Hay que tomarse un instante para maravillarnos

(Clarín) 22/05/23

Por Jorge Ballario

Los terrícolas nos enfrascamos demasiado con los avatares de nuestro mundo. Tal vez no sea mala idea cada tanto liberarnos del “ruido” cotidiano de nuestro insignificante alberque y maravillarnos de la majestuosidad del cosmos.
Introduzcámonos. El año luz es una medida utilizada para dimensionar las asombrosas distancias estelares.

Equivale al trayecto que recorre la luz en un año viajando a la velocidad de 300.000 kilómetros por segundo. Por ejemplo, el sol se halla a sólo unos ocho minutos luz de nuestro planeta; y la Luna, se ubica a un segundo y fracción luz. Nuestra galaxia mide 105.000 años luz; el universo 93.000 millones de años luz, y su edad es de 13.770 millones de años. Como vemos estas distancias contrastan increíblemente con las de nuestros “vecinos” (el sol y la luna).

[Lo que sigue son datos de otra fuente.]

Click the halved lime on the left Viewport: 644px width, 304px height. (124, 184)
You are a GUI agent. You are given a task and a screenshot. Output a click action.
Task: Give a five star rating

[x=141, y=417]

Imaginemos que realizamos un viaje a la Luna, a la fantástica velocidad de la luz. Esa vertiginosa experiencia duraría apenas un segundo y fracción, dado que se halla a 384.000 km de la Tierra. Ese recorrido equivale a casi diez giros alrededor de nuestro planeta en igual tiempo. Un avión tardaría 17 días en completarlo. Ahora ya estamos instalados en nuestra nave espacial listos para emprender esa corta pero intensa aventura. Nuestro objetivo es diminuto en el cielo. De pronto, se producen el estremecedor despegue y la brusca aceleración; en doce décimas de segundo, vemos cómo nuestro destino cósmico se acerca y agranda: esa pequeña esfera blanquecina, por todos conocida, ocupa la totalidad de nuestro campo visual. Desde el avistamiento de aquel pequeño disco inicial, hasta que casi nos posamos en él, para contemplar su áspera geografía y su envolvente horizonte, transcurrió tan sólo un estremecedor instante.

Redimensionar nuestra verdadera ubicación en el tiempo y en el universo puede contribuir a hacernos seres más espirituales.